Born in Lowell, Massachusetts, on August 1, 1905, Helen was the second daughter of banker Edward Everett Sawyer and former teacher Carrie Myra Sprague Sawyer. Academically gifted, Helen graduated from Lowell High School at the age of 15, but chose to stay for another year before leaving to attend Mount Holyoke College in 1922.

== Education ==
After graduating from high school, Hogg enrolled in Mount Holyoke College. Despite having nearly completed a chemistry degree, she changed her major from chemistry to astronomy after attending introductory astronomy classes with Dr. Anne Sewell Young in her junior year (1925). Dr. Sewell took her class to see the solar eclipse of January 24, 1925, and a year later Annie Jump Cannon, an astronomer working at Harvard University, came to visit Mount Holyoke. Hogg cited these experiences as defining moments that led to her career studying stars. In 1926 Hogg completed her undergraduate degree in astronomy, graduating magna cum laude.

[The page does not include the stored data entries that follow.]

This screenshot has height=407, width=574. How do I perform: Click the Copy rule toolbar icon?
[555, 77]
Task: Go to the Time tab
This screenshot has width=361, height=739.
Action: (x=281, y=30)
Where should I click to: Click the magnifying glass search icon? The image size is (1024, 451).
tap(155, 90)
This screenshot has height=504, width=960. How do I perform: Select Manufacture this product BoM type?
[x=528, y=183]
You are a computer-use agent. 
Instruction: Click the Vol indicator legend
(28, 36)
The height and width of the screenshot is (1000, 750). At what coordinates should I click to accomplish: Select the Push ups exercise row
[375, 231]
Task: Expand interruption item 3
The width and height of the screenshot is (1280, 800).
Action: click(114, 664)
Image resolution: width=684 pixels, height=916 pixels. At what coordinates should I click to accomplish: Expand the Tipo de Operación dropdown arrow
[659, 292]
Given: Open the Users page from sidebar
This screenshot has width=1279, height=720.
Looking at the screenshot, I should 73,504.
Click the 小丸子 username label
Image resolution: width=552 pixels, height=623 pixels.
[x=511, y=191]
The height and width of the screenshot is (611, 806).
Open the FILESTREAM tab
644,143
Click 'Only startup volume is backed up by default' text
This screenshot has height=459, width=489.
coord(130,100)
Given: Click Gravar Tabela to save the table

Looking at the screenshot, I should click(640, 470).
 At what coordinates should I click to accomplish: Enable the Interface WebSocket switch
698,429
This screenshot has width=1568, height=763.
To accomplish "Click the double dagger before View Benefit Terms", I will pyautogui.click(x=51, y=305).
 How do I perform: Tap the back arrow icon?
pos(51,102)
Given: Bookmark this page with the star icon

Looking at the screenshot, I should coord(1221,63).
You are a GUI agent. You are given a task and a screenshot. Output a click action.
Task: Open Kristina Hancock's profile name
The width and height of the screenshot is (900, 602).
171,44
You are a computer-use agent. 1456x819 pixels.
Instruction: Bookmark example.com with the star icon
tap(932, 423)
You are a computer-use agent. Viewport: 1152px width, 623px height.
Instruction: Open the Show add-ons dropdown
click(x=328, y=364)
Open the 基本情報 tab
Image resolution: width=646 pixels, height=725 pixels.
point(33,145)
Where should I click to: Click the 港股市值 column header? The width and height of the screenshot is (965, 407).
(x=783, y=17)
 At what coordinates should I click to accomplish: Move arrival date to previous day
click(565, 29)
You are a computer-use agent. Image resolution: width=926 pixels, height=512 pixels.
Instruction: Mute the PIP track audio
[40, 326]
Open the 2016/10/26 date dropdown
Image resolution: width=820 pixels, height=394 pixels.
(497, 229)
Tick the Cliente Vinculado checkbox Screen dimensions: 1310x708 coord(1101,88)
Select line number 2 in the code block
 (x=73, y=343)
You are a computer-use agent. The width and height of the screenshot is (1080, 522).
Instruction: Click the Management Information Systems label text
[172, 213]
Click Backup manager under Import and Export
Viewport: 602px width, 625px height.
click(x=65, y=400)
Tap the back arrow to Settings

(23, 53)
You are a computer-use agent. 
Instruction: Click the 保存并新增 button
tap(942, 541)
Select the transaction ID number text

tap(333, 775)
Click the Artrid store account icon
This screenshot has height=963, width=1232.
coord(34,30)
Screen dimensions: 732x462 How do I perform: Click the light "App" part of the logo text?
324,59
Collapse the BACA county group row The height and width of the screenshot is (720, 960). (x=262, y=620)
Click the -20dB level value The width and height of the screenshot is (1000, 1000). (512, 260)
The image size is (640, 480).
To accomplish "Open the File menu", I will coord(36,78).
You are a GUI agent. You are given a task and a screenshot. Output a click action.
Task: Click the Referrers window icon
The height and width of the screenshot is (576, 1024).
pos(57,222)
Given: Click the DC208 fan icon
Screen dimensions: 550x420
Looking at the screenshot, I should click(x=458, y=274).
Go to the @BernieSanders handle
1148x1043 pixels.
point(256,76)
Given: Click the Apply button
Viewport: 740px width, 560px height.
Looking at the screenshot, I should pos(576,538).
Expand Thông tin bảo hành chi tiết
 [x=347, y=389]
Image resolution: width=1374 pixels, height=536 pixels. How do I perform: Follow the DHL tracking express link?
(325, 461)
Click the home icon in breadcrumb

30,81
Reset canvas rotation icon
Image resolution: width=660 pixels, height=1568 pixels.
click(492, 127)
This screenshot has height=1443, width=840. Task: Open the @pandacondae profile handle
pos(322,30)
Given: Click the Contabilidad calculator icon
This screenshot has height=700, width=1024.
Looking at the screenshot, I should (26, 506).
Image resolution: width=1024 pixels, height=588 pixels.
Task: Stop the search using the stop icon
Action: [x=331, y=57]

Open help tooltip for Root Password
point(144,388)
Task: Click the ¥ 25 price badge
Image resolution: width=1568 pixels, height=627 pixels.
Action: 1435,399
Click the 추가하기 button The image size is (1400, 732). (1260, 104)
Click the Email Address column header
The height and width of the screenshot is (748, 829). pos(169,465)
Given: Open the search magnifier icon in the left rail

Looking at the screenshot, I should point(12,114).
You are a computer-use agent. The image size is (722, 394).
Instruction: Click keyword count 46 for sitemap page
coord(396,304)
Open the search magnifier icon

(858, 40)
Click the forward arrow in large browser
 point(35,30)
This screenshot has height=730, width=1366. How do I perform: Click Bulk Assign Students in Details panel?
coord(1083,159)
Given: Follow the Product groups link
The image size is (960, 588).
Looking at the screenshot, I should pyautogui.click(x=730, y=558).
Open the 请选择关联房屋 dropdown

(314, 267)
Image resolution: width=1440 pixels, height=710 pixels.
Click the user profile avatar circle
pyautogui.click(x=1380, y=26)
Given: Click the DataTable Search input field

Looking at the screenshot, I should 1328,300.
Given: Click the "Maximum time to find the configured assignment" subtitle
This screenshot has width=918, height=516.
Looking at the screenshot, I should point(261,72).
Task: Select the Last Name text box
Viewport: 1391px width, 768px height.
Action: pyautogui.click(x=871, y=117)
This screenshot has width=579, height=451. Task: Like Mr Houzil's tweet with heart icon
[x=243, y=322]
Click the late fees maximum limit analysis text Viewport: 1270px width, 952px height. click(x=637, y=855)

After graduating from Mount Holyoke, Hogg received a fellowship for graduate study at Harvard Observatory in the fall of 1926 with the help of Dr. Cannon. Once at Harvard, Hogg worked with Dr. Harlow Shapley, the director of the graduate program in astronomy. Following the expectations and work ethic of Dr. Shapley, Hogg worked hard, long hours measuring the size and brightness of globular clusters and published several papers. Hogg received her master's degree in 1928 and her doctoral degree in 1931, both from Radcliffe College, as Harvard refused to award graduate degrees in science to women at the time.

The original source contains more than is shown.